*What to produce*.
Copy out everything in the records from the line containing "The image size is (2432, 1216)." down to the line containing "coordinates (1210, 343).", both ends included, keeping each line word for word.

*Source data*.
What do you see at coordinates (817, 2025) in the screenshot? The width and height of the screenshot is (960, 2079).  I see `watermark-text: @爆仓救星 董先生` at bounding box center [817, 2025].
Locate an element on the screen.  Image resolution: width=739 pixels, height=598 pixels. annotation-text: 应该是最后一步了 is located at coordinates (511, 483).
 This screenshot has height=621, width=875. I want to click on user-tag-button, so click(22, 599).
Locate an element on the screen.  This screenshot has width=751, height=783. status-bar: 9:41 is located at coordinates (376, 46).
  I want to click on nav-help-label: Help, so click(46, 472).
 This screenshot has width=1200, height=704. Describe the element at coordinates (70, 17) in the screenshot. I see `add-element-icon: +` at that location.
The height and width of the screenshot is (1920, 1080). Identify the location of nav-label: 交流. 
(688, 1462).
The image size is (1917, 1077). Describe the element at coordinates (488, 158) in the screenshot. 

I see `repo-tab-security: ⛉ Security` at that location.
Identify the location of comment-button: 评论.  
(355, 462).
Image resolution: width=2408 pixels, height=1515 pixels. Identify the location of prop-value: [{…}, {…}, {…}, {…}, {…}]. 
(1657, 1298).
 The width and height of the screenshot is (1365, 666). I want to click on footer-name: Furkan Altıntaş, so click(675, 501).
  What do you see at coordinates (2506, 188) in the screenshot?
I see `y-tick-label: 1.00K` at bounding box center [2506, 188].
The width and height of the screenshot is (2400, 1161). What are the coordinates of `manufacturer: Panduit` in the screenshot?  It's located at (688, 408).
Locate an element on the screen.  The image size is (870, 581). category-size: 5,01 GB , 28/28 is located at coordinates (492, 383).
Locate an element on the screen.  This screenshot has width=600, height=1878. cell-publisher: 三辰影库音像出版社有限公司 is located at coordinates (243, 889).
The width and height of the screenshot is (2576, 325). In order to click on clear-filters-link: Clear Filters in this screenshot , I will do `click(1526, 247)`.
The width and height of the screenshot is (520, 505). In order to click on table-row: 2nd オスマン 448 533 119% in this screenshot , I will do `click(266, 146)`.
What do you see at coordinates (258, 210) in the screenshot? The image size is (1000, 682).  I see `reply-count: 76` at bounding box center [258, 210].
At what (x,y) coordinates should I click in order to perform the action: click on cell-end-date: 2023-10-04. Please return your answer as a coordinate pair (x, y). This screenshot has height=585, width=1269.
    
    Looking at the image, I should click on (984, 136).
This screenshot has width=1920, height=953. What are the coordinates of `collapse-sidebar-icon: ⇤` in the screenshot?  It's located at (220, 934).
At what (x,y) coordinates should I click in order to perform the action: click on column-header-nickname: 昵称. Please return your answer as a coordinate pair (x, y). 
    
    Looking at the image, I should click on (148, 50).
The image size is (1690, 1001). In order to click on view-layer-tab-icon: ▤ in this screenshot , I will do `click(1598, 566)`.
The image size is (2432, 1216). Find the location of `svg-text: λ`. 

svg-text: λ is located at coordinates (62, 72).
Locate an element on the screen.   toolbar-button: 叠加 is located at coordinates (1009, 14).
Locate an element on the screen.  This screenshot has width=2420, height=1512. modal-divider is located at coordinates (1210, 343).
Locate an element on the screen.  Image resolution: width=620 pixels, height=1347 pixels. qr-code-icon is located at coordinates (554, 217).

*Solution for this exercise*.
The image size is (2432, 1216). Find the location of `svg-text: λ`. 

svg-text: λ is located at coordinates (62, 72).
Locate an element on the screen.   toolbar-button: 叠加 is located at coordinates (1009, 14).
Locate an element on the screen.  This screenshot has width=2420, height=1512. modal-divider is located at coordinates (1210, 343).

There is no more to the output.